**GIVEN EXERCISE A:**
In the terms and conditions document, which company does the term "Company" refer to?

**DOCUMENT PASSAGE:**
The terms and conditions below are applicable to all sales outside of the UK.

If you are purchasing from within the UK, please view our UK Terms and Conditions here.

1) Definitions

The following definitions shall apply to the following phrases when used in these conditions:

The ‘Company’ means Safespaces (Cornholme) Ltd
The ‘Goods’ means any goods supplied by the Company to the Customer under contract subject to these conditions
The ‘Customer’ means the person(s), businesses, charities, authorities/agencies, private individuals, whose order for the Goods is accepted by the Company
‘Conditions’ means the standard terms & conditions of sale set out in this document and includes any special terms and conditions agreed in writing between the Customer and the Company
‘Contract’ means the contract for the purchase and the sale of goods
‘Writing’ includes any communications effected by letter, facsimile transmission, electronic mail or any comparable means

Our Terms and Conditions apply to all contracts for the sale of goods by the Company; any deviations are not accepted unless we expressly agree to them in writing. The placing of the order will be deemed to constitute acceptance of these terms.

(Stored records)
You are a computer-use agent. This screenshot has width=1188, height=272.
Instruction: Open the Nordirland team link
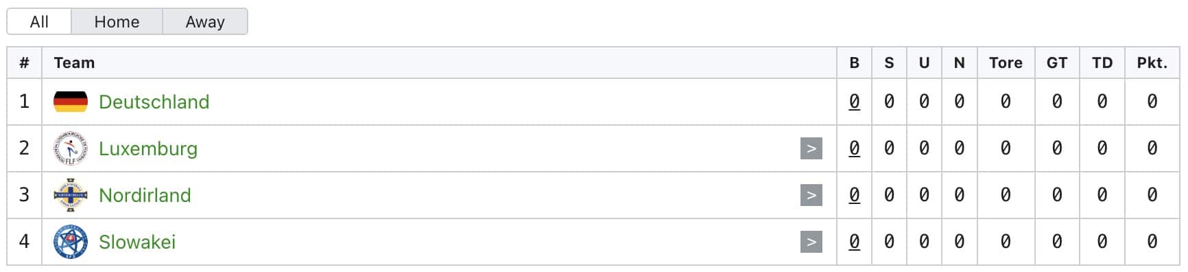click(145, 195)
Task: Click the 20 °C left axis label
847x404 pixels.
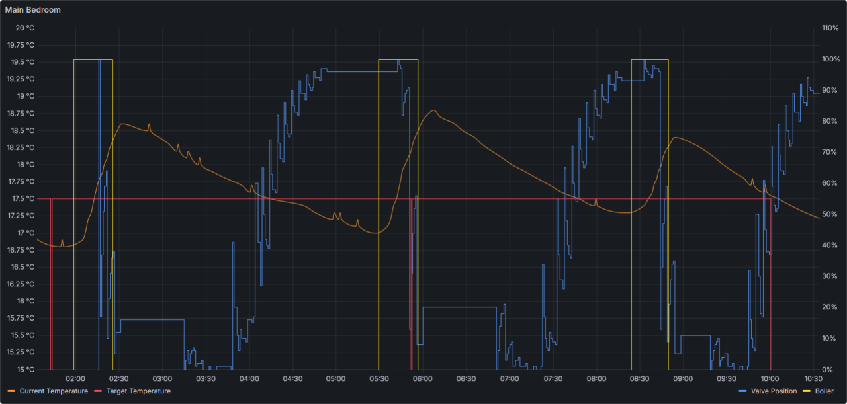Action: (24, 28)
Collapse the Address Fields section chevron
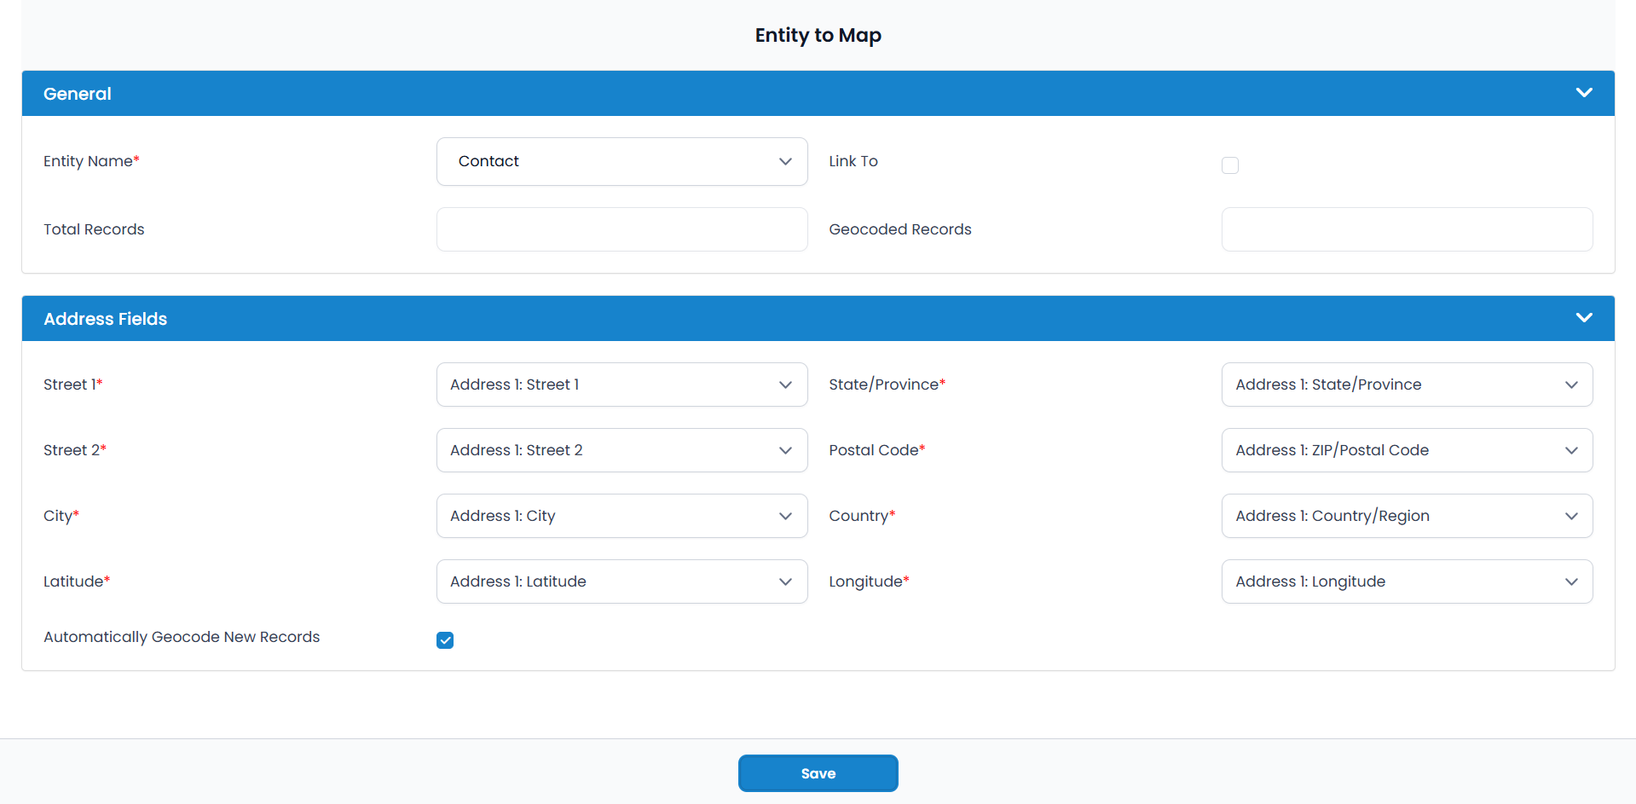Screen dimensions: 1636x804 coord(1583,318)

**GIVEN EXERCISE B:**
Reproduce every line of the stored records listing verbatim, omitting the pictures.

**TASK RESPONSE A:**
Safespaces (Cornholme) Ltd

**TASK RESPONSE B:**
You are a computer-use agent. This screenshot has width=1188, height=272.
Instruction: Open the Nordirland team link
click(145, 195)
Task: Click the 20 °C left axis label
847x404 pixels.
Action: (24, 28)
Collapse the Address Fields section chevron
Screen dimensions: 1636x804 coord(1583,318)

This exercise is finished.